Only to an addled mind could the McCain advertisement below, which compares Barack Obama to Britney Spears and Paris Hilton in terms of experience, qualification to lead, and sheer celebrity, be conceived as race-baiting.
Unfortunately, the New York Times and their fellow Obama-at-any-cost diehards are just addled enough to try to make that argument. Today the Times‘ editorial board wrote:
The presumptive Republican nominee has embarked on a bare-knuckled barrage of negative advertising aimed at belittling Mr. Obama. The most recent ad compares the presumptive Democratic nominee for president to Britney Spears and Paris Hilton — suggesting to voters that he’s nothing more than a bubble-headed, publicity-seeking celebrity.
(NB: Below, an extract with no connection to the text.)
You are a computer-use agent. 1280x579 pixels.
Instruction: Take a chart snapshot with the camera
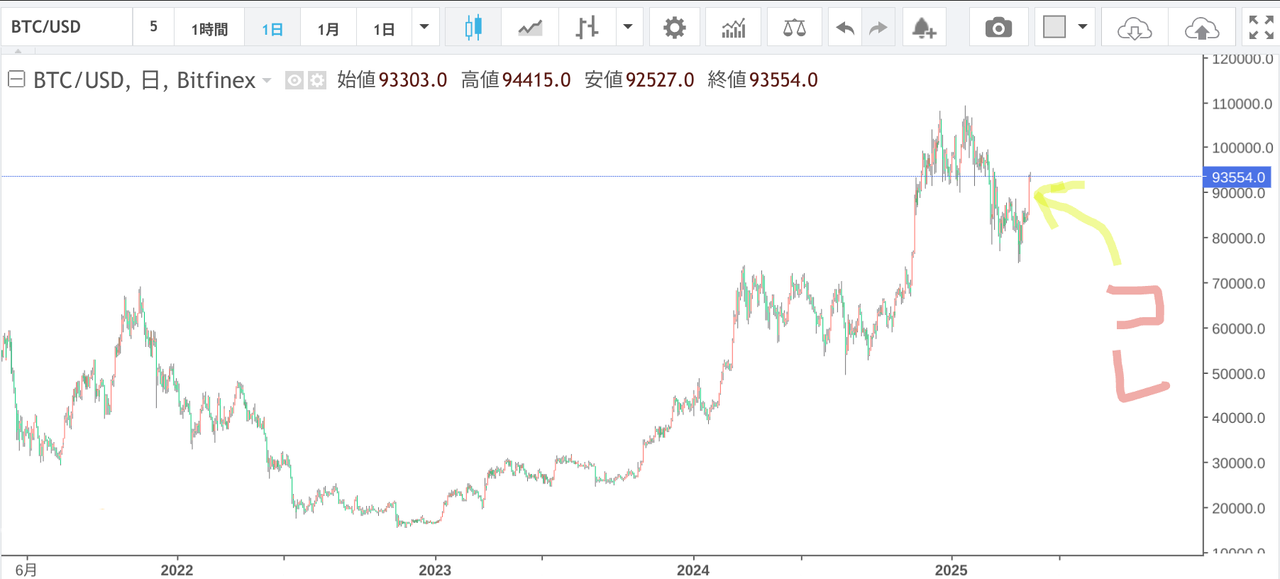click(x=998, y=28)
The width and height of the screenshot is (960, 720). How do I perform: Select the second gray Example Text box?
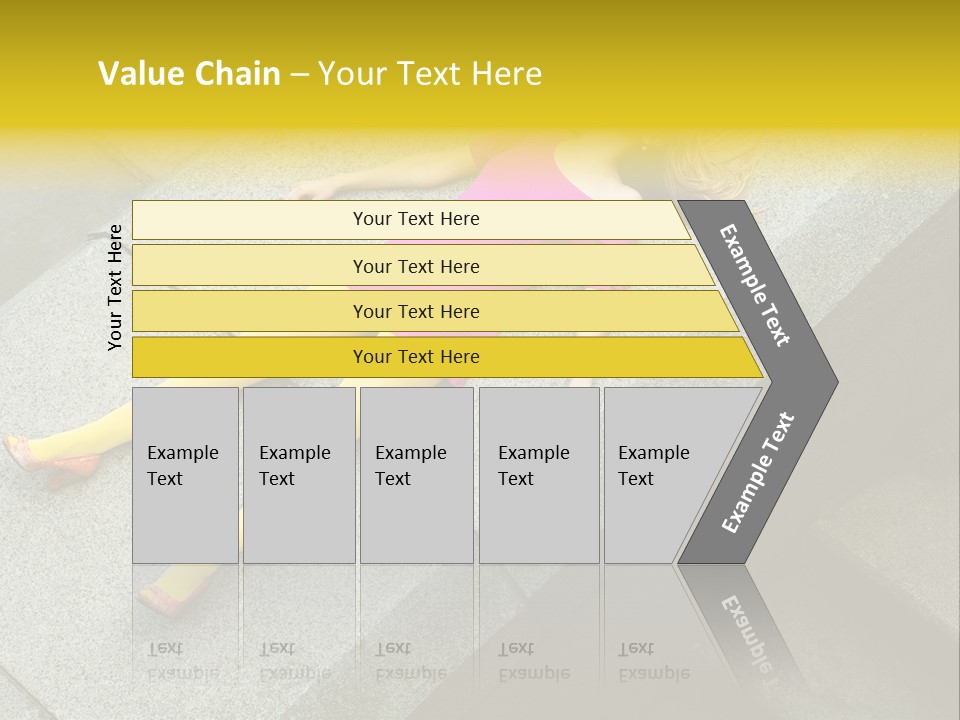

The ad gave us an uneasy feeling that the McCain campaign was starting up the same sort of racially tinged attack on Mr. Obama that Republican operatives, some of whom work for Mr. McCain now, ran against Harold Ford, a black candidate for Senate in Tennessee in 2006. That assault, too, began with videos juxtaposing Mr. Ford with young, white women.
The Ford claim, of course, refers to a Bob Corker ad that reflected Ford’s reputation as an extremely eligible bachelor, and the racist “assault” on Ford made in that ad was the inclusion of (*gasp!*) a white woman in the spot. The claim of racism there rings every bit as hollow as the current ludicrous gripe.
Obama seized on the opportunity that an ad daring to question his fitness to lead presented him, and spent the bulk of his Wednesday claiming the McCain campaign (and “Bush,” whom Obama loves to try to rope into discussions despite the fact the two-term Republican president is not — some popular lefty conspiracy theories notwithstanding — running for an unconstitutional third term) is:
going to try to say that I’m a risky guy, they’re going to try to say, ‘Well, you know, he’s got a funny name, and he doesn’t look like all the presidents on the dollar bills and the five dollar bills,’ and they’re going to send out nasty e-mails.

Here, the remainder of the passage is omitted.